» **任务要求**
1) 根据网页摘录，这项研究发表在哪本杂志上？
2) 请原样输出网页摘录中的一段文字：从含有“各向异性微腔中的光子Rash”的词句开始，到“C., Savvidis, Pavlos G.”为止。

希腊克里特大学Savvidis, Pavlos G.团队近日揭示了各向异性二维钙钛矿微腔中的不对称拓扑光子态。该研究于2025年5月29日发表在《光：科学与应用》杂志上。

各向异性微腔中的光子Rashba-Dresselhaus耦合为实现具有非零Berry曲率的非传统拓扑态提供了一个引人注目的平台。研究组探索了一种由限制在微腔内的各向异性取向的有机/无机卤化物钙钛矿层组成的自组装二维杂化结构。这些钙钛矿系统的强光学各向异性，由显著的折射率对比和室温下的强激子共振驱动，使得能够产生介导光子和极化相互作用的合成磁场。 

偏振依赖模式和空间反转对称破缺之间的相互作用导致了强烈的光子Rashba-Dresselhaus自旋轨道耦合，从而导致能带拓扑和能量色散的明显变化。这些效应导致在室温下在光子带和极化带内形成非常规拓扑特征，包括非零Berry曲率和离轴恶魔点。

该发现揭示了光学和几何各向异性在光的工程合成规范场中的关键作用，为设计具有新颖拓扑特性的光子系统提供了一种通用的方法。通过利用卤化物钙钛矿的独特性质及其支持室温激子和大双折射的能力，这项工作推动了用于拓扑光子学和旋量光子学应用的极化平台的发展。

附：英文原文

Title: Unveiling asymmetric topological photonic states in anisotropic 2D perovskite microcavities

Author: Mavrotsoupakis, Emmanouil G., Mouchliadis, Leonidas, Cao, Junhui, Chairetis, Minoas C., Triantafyllou-Rundell, Marios E., Macropulos, Eleni C. P., Paschos, Giannis G., Pantousas, Apostolos, Liu, Huaying, Kavokin, Alexey V., Ohadi, Hamid, Stoumpos, Constantinos C., Savvidis, Pavlos G.

» **数据展示**
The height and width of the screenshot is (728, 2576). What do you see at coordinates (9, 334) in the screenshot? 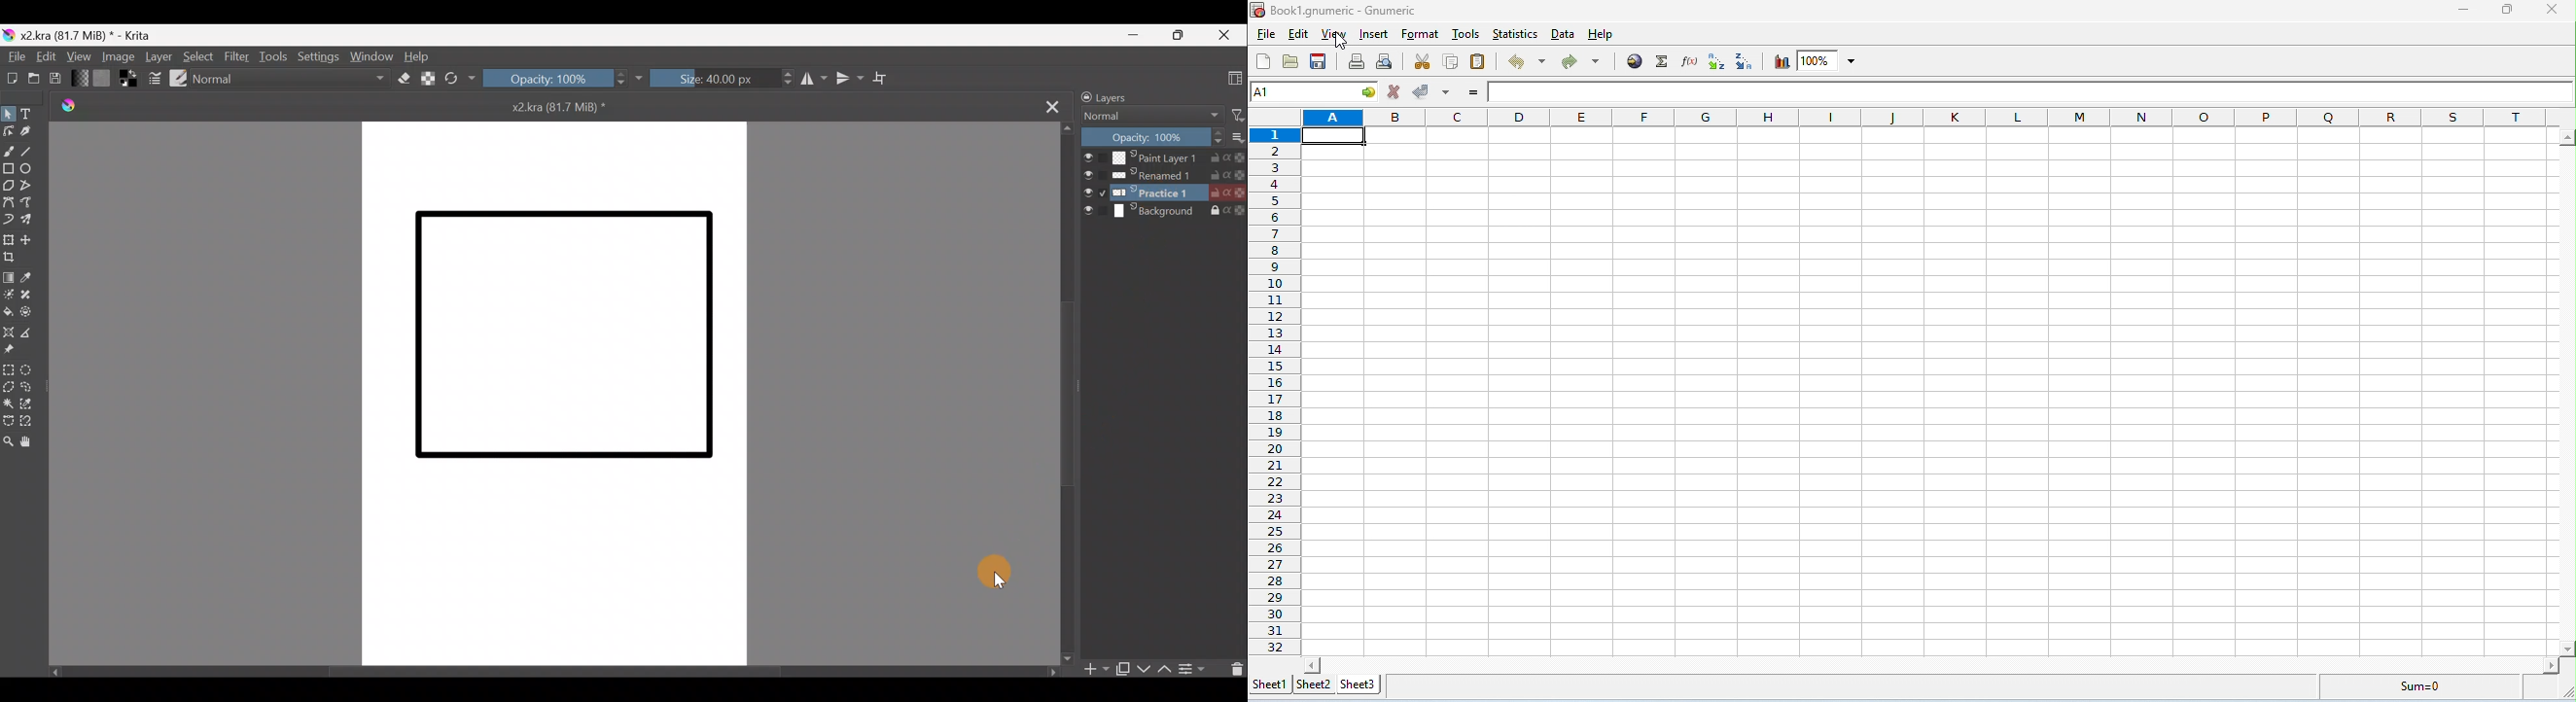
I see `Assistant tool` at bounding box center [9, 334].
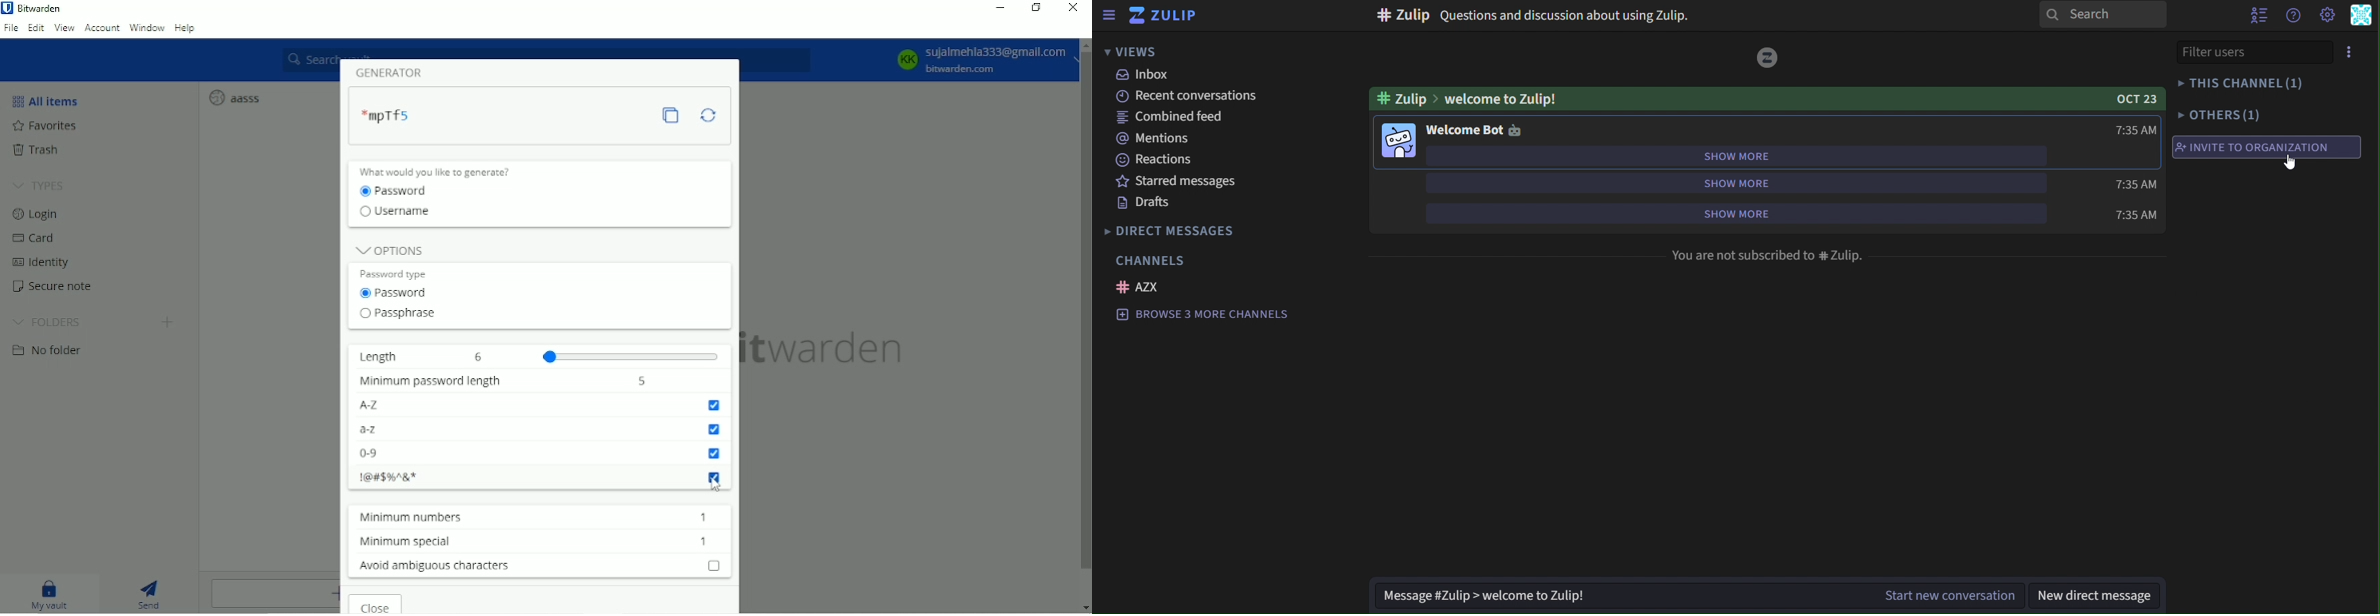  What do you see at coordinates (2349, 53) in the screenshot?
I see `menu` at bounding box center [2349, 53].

» **完整答案**
1) 《光：科学与应用》

2)
各向异性微腔中的光子Rashba-Dresselhaus耦合为实现具有非零Berry曲率的非传统拓扑态提供了一个引人注目的平台。研究组探索了一种由限制在微腔内的各向异性取向的有机/无机卤化物钙钛矿层组成的自组装二维杂化结构。这些钙钛矿系统的强光学各向异性，由显著的折射率对比和室温下的强激子共振驱动，使得能够产生介导光子和极化相互作用的合成磁场。 

偏振依赖模式和空间反转对称破缺之间的相互作用导致了强烈的光子Rashba-Dresselhaus自旋轨道耦合，从而导致能带拓扑和能量色散的明显变化。这些效应导致在室温下在光子带和极化带内形成非常规拓扑特征，包括非零Berry曲率和离轴恶魔点。

该发现揭示了光学和几何各向异性在光的工程合成规范场中的关键作用，为设计具有新颖拓扑特性的光子系统提供了一种通用的方法。通过利用卤化物钙钛矿的独特性质及其支持室温激子和大双折射的能力，这项工作推动了用于拓扑光子学和旋量光子学应用的极化平台的发展。

附：英文原文

Title: Unveiling asymmetric topological photonic states in anisotropic 2D perovskite microcavities

Author: Mavrotsoupakis, Emmanouil G., Mouchliadis, Leonidas, Cao, Junhui, Chairetis, Minoas C., Triantafyllou-Rundell, Marios E., Macropulos, Eleni C. P., Paschos, Giannis G., Pantousas, Apostolos, Liu, Huaying, Kavokin, Alexey V., Ohadi, Hamid, Stoumpos, Constantinos C., Savvidis, Pavlos G.